++++ Given records ++++

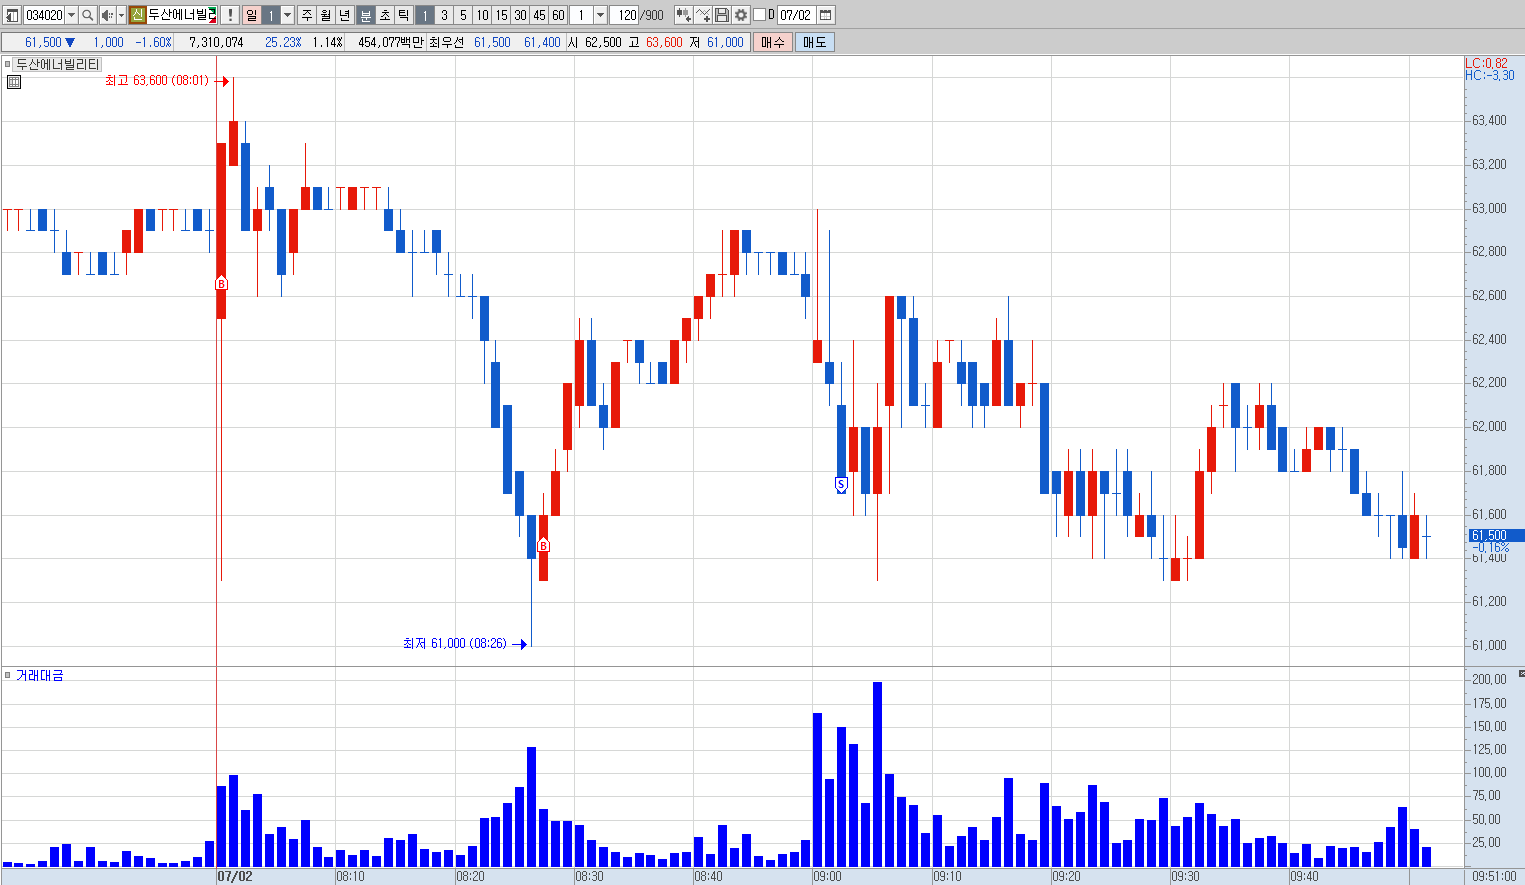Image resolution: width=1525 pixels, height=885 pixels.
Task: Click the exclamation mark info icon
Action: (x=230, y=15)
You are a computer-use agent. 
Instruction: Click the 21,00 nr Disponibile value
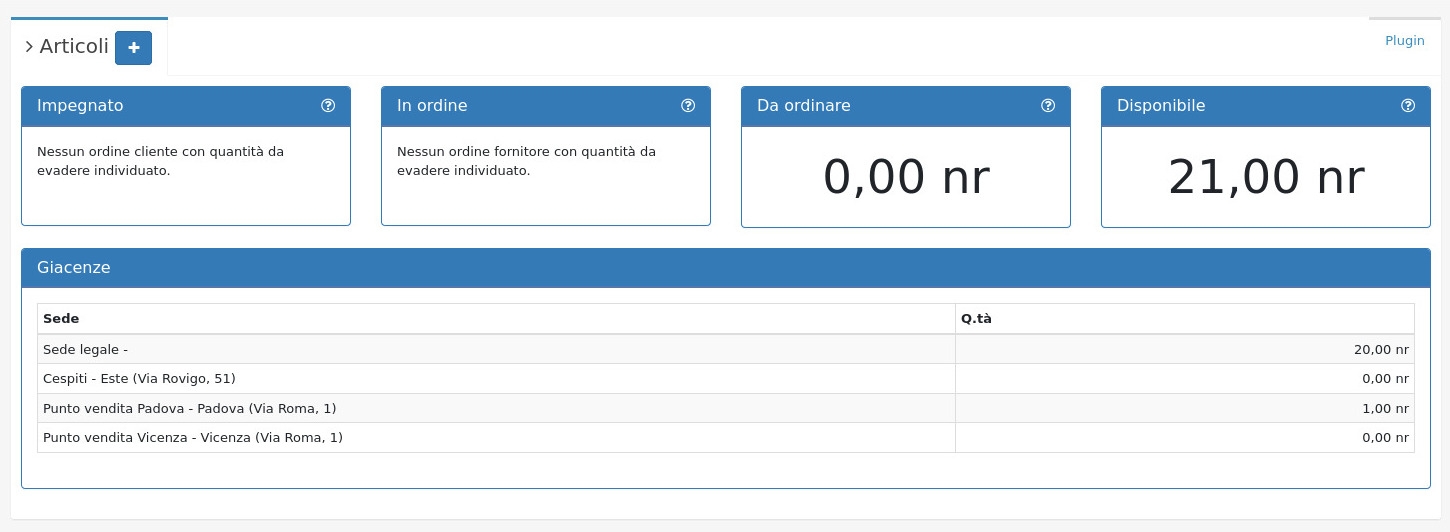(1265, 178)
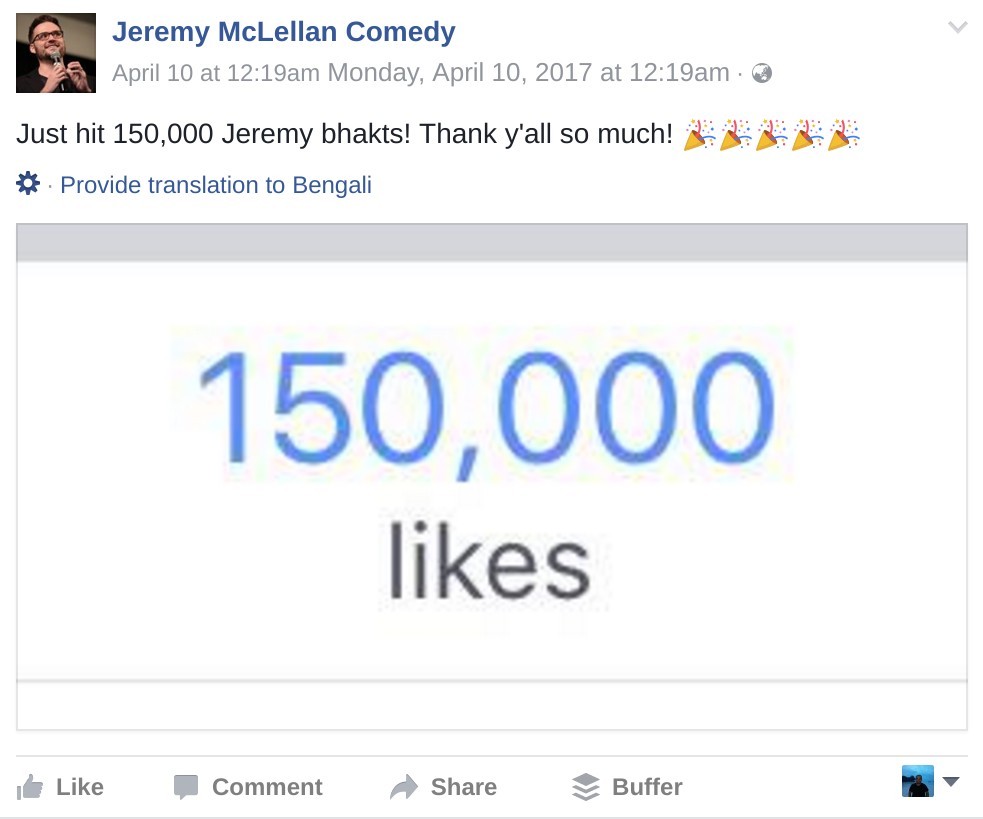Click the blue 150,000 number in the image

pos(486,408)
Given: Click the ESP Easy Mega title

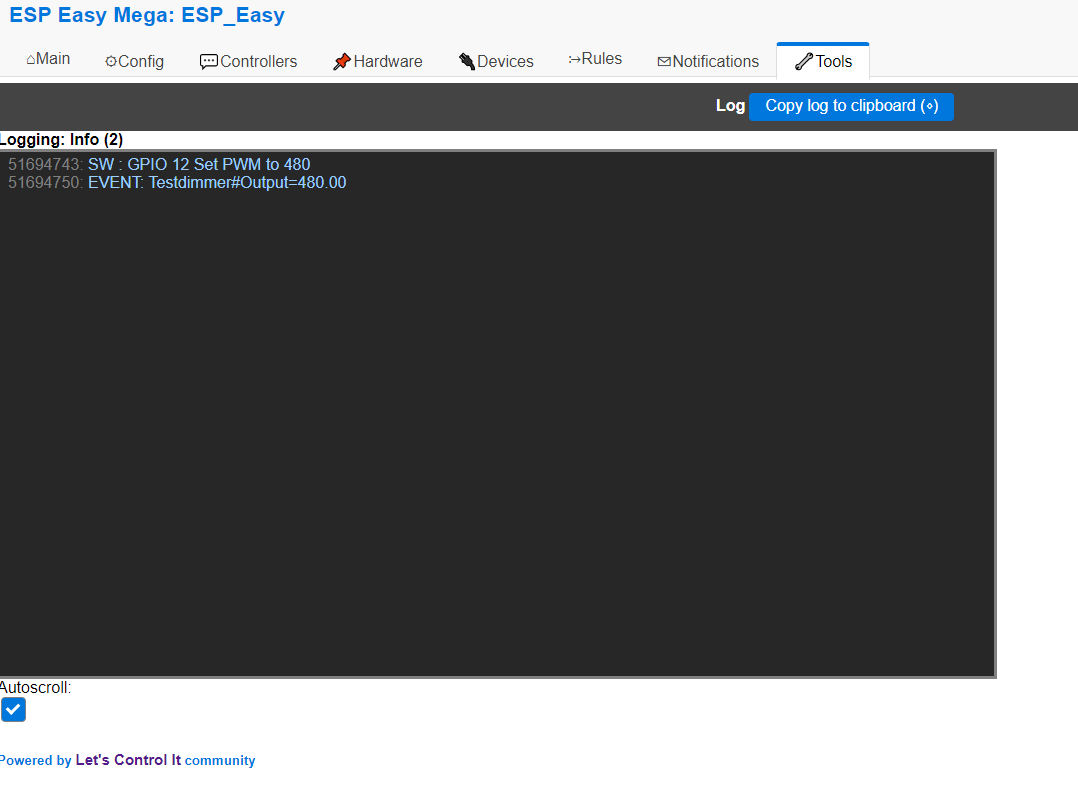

++++

## Task to complete:
The copy should begin at the line containing "Instruction: Click the" and end at the last line of the data above; please restate those lines word for word without the pictures.

## Final answer:
Instruction: Click the 21,00 nr Disponibile value
(1265, 178)
Click the blue 150,000 number in the image

pos(486,408)
Given: Click the ESP Easy Mega title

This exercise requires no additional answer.